Exercise details: Copy out every entry, keeping each character the same.

== Segment start ==

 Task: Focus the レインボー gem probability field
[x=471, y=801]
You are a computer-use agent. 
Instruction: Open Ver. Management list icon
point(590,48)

== Segment end ==

Answer to this problem:
 Task: Focus the レインボー gem probability field
[x=471, y=801]
You are a computer-use agent. 
Instruction: Open Ver. Management list icon
point(590,48)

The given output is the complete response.